> **What the task requires**: Output what the records say, word for word, with no images.

Stored records
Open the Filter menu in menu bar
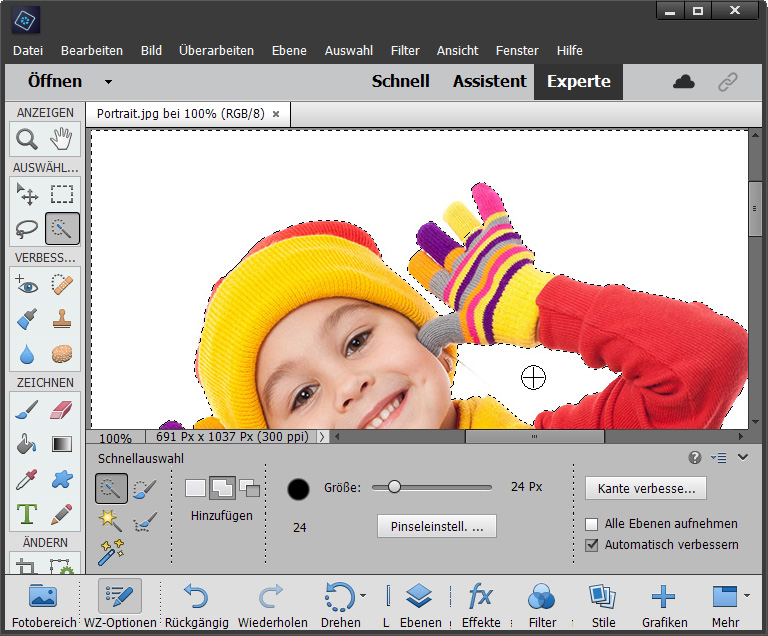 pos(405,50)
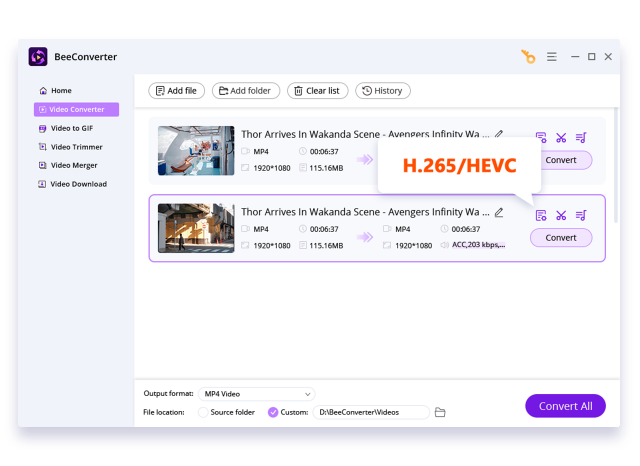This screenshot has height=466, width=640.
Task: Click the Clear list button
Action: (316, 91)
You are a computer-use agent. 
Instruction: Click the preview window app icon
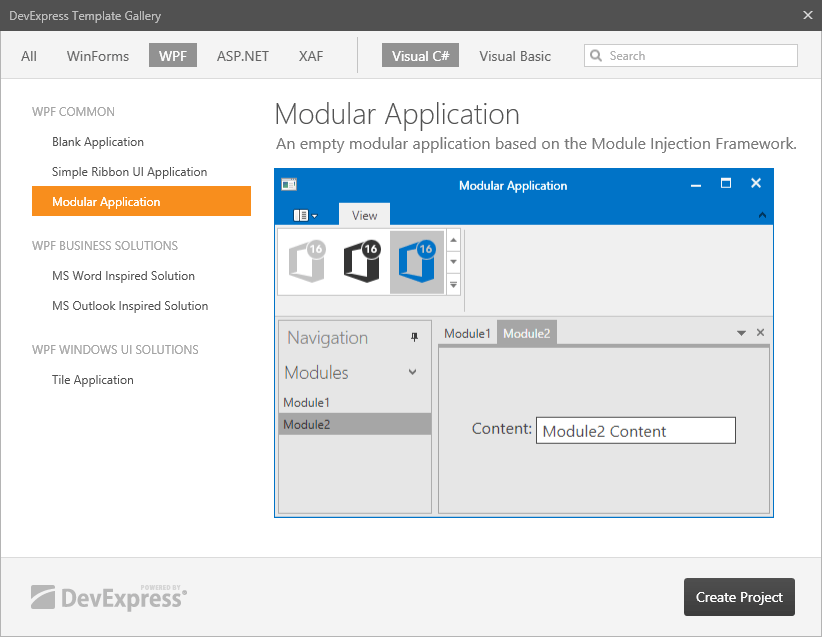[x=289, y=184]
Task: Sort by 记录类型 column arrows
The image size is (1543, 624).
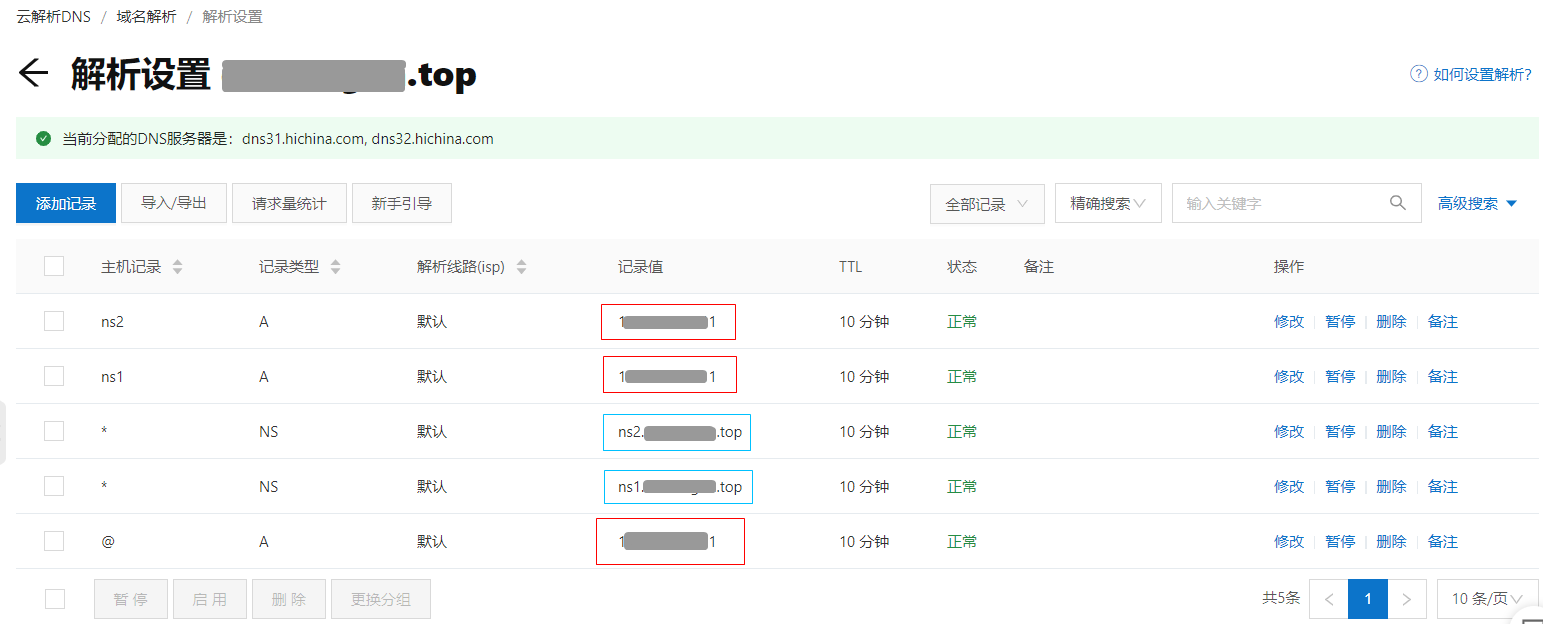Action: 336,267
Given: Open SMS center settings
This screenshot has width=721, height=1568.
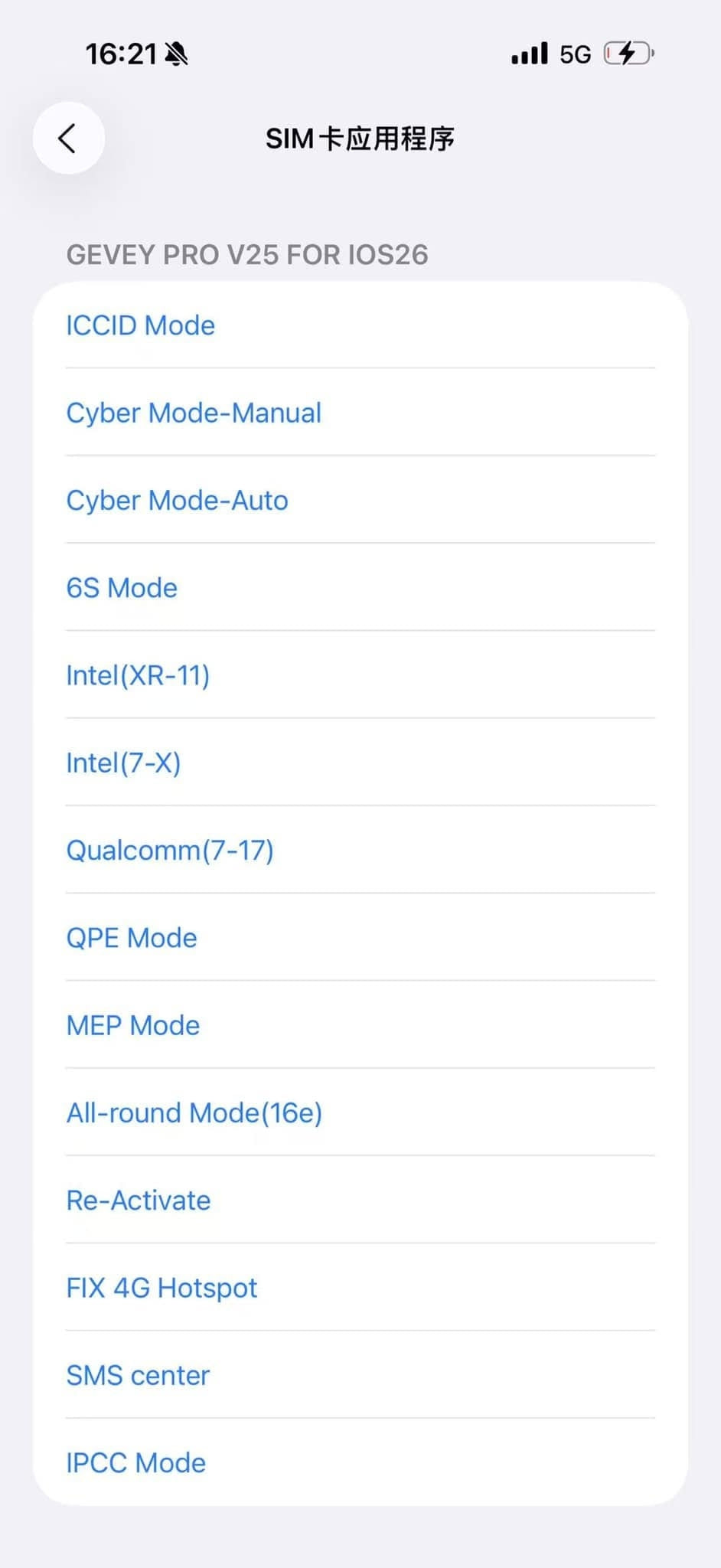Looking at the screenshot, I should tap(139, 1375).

> **Output**:
Open the Filter menu in menu bar
 pos(405,50)
This screenshot has height=466, width=640.
Task: Click the Clear list button
Action: (316, 91)
You are a computer-use agent. 
Instruction: Click the preview window app icon
[x=289, y=184]
Task: Sort by 记录类型 column arrows
The image size is (1543, 624).
Action: 336,267
Given: Open SMS center settings
This screenshot has width=721, height=1568.
Looking at the screenshot, I should tap(139, 1375).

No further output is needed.